**WORK TASK**
Among the entries below, copy only the span from the line containing "Given: Open the create menu plus icon" through the line containing "The height and". Do so exactly, and skip the pictures.

Records drawn from a dataset:
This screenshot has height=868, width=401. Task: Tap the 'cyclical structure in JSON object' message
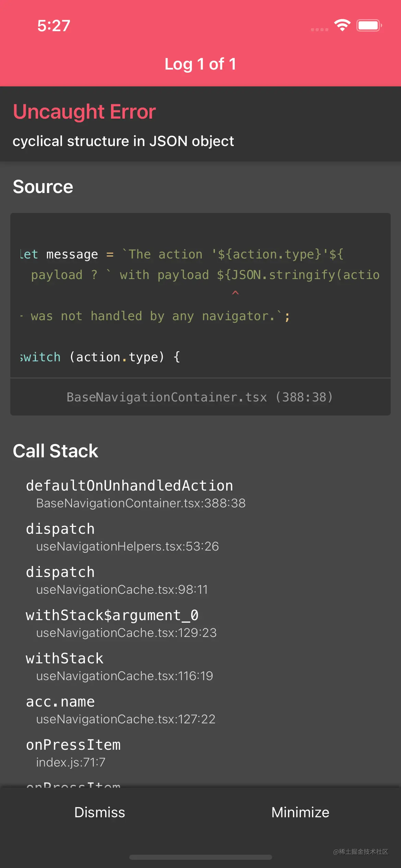123,141
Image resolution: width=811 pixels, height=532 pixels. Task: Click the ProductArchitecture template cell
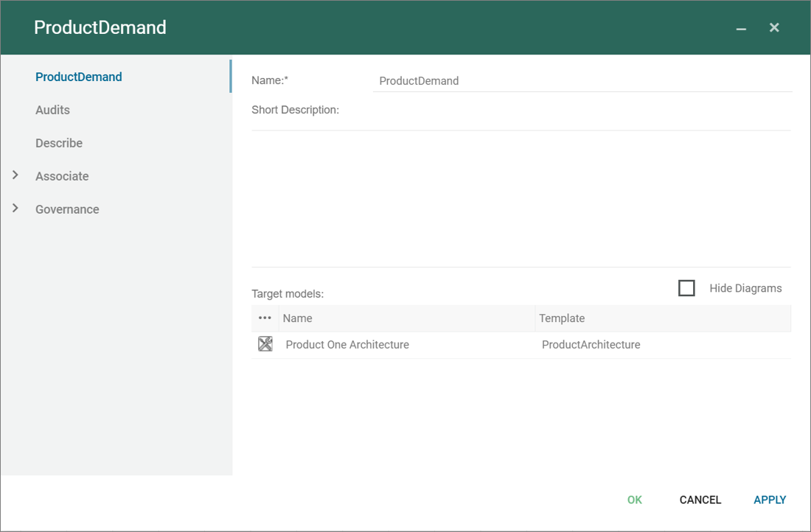click(591, 345)
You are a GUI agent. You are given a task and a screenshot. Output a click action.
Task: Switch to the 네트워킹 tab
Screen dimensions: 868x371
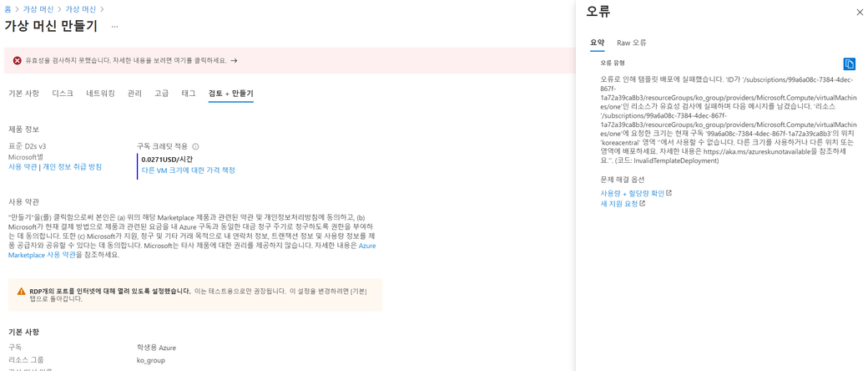[x=100, y=94]
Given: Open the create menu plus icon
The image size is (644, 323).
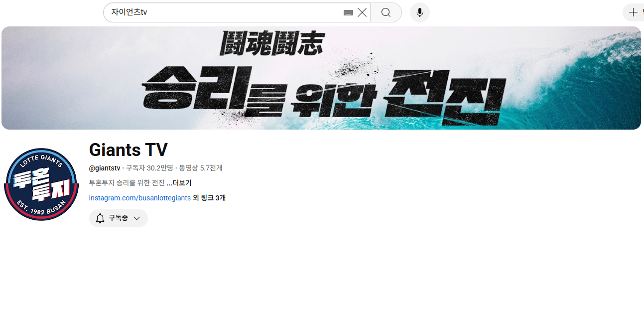Looking at the screenshot, I should pyautogui.click(x=633, y=12).
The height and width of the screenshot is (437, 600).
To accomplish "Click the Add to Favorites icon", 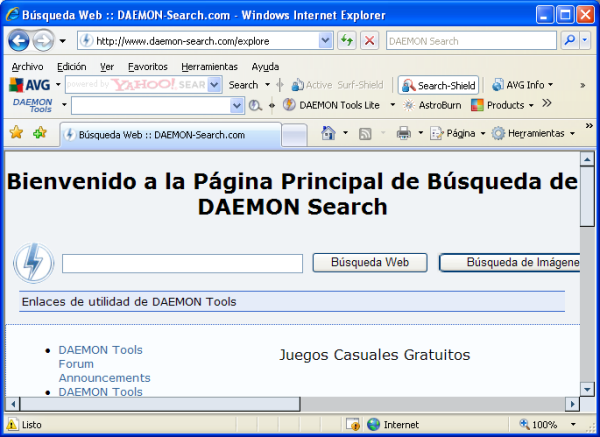I will click(x=40, y=133).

**EXPECTED OUTPUT**
Given: Open the create menu plus icon
The image size is (644, 323).
Looking at the screenshot, I should pyautogui.click(x=633, y=12).
The height and width of the screenshot is (437, 600).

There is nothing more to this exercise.